:: WHAT IS EXPECTED ::
Write out the forum post below about the server downtime word for word, from its title to its last line.

Comodo OCSP Outage

ruiz

Well-Known Member
Feb 13, 2008
50
4
58
Hi there,

Last thursday we had a couple hours downtime during work hours on a huge dedicated server with over 800 accounts. Needless to say, it was bad, but the worst thing is that all services came up again and we still dont know why! Here's what happened:

Right before noon Apache and Exim stop responding correctly, with browsers and e-mail clients receiving a "time-out" response. WHM and SSH where still working (responding) perfectly, and the server load was low.

At that moment i tried restarting apache and exim, and when it didn't work i tried stopping the firewall, because it seems like a network issue... But no change.

Finally i gave up and restarted the whole server... Still no change.

After that i logged into another server in the same hosting company (this one was working with no hiccups) and tried to reach a website on the problematic server from the command line using "wget"... It worked instantly on any page.

From that moment i assumed it was some kind of filter or bug on the hosting company network so i contacted then. Unfortunatly they said there was no problem with their network so it should be something with my server.

After a couple hours the server started responding normally again without any change from me, or from my hosting company (allegedly). I checked all my logs and it all points out that those services were working with no problems, but network traffic to those ports stopped during the downtime. There's no problem with the server.

The question is... Is it possible that something malfunctioned on my hosting company and that caused the downtime? Any idea of what it might be? Or should i keep looking for something on my server?

:: SUPPLIED INFORMATION ::

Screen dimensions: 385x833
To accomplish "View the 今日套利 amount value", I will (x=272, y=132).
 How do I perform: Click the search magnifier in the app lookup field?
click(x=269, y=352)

:: ANSWER TO THIS EXERCISE ::
Comodo OCSP Outage

ruiz

Well-Known Member
Feb 13, 2008
50
4
58
Hi there,

Last thursday we had a couple hours downtime during work hours on a huge dedicated server with over 800 accounts. Needless to say, it was bad, but the worst thing is that all services came up again and we still dont know why! Here's what happened:

Right before noon Apache and Exim stop responding correctly, with browsers and e-mail clients receiving a "time-out" response. WHM and SSH where still working (responding) perfectly, and the server load was low.

At that moment i tried restarting apache and exim, and when it didn't work i tried stopping the firewall, because it seems like a network issue... But no change.

Finally i gave up and restarted the whole server... Still no change.

After that i logged into another server in the same hosting company (this one was working with no hiccups) and tried to reach a website on the problematic server from the command line using "wget"... It worked instantly on any page.

From that moment i assumed it was some kind of filter or bug on the hosting company network so i contacted then. Unfortunatly they said there was no problem with their network so it should be something with my server.

After a couple hours the server started responding normally again without any change from me, or from my hosting company (allegedly). I checked all my logs and it all points out that those services were working with no problems, but network traffic to those ports stopped during the downtime. There's no problem with the server.

The question is... Is it possible that something malfunctioned on my hosting company and that caused the downtime? Any idea of what it might be? Or should i keep looking for something on my server?